Tuberculosis re-emerges as a major threat as new drug-resistant strains develop because of mismanagement of the disease

At the beginning of the year, doctors at Mumbai’s P.D. Hinduja National Hospital and Medical Research Centre reported that they had 12 patients infected with TDR-TB, or totally drug-resistant tuberculosis, a condition in which the TB bacilli is resistant to all first- and second-line drugs used in the conventional treatment of the disease. Panic ensued, forcing the Union Health Ministry to step in. It examined the patients’ records and declared that the term TDR was misleading, especially since the World Health Organisation (WHO) had not endorsed it. The patients, the Ministry concluded, had XDR-TB, or extensively drug-resistant TB.

There was outrage among physicians and they called it a knee-jerk reaction, but the government had its way. The term TDR is no longer used. In the meantime, four of the 12 patients died; the number of patients now under treatment at Hinduja is 15. An argument about terminology is futile when TB, a dangerous and contagious disease, long believed to be under control, is actually rampant and seemingly out of control.

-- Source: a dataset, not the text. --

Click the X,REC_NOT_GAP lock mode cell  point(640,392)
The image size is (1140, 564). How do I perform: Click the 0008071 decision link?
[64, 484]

News of the cases first appeared in December 2011 in a report published in the journal Clinical Infectious Diseases. Its authors, Drs. Zarir Udwadia, Rohit Amale, Kanchan Ajbani and Camilla Rodrigues of Hinduja Hospital, reported the discovery and treatment of four cases of drug-resistant TB since October 2011. Later, eight more patients were diagnosed with the disease at Hinduja. Logically, there may be many other cases in the State and the country that go undetected since facilities to identify the strain are not easily available.

The plan to house the four Hinduja patients in a sanatorium near Sangli never took off. “They were offered the option of isolation,” said Udwadia, “but to the best of my knowledge they did not take it. They continue to live and be treated in the community.” Of the 15 patients under his care, he said, “Despite popular misconceptions, TDR is not synonymous with ‘Totally Doomed’. Several of these patients are doing well on complicated regimens involving ‘salvage' drugs. Surgery is being increasingly offered as well, especially if the disease is restricted to one lung.”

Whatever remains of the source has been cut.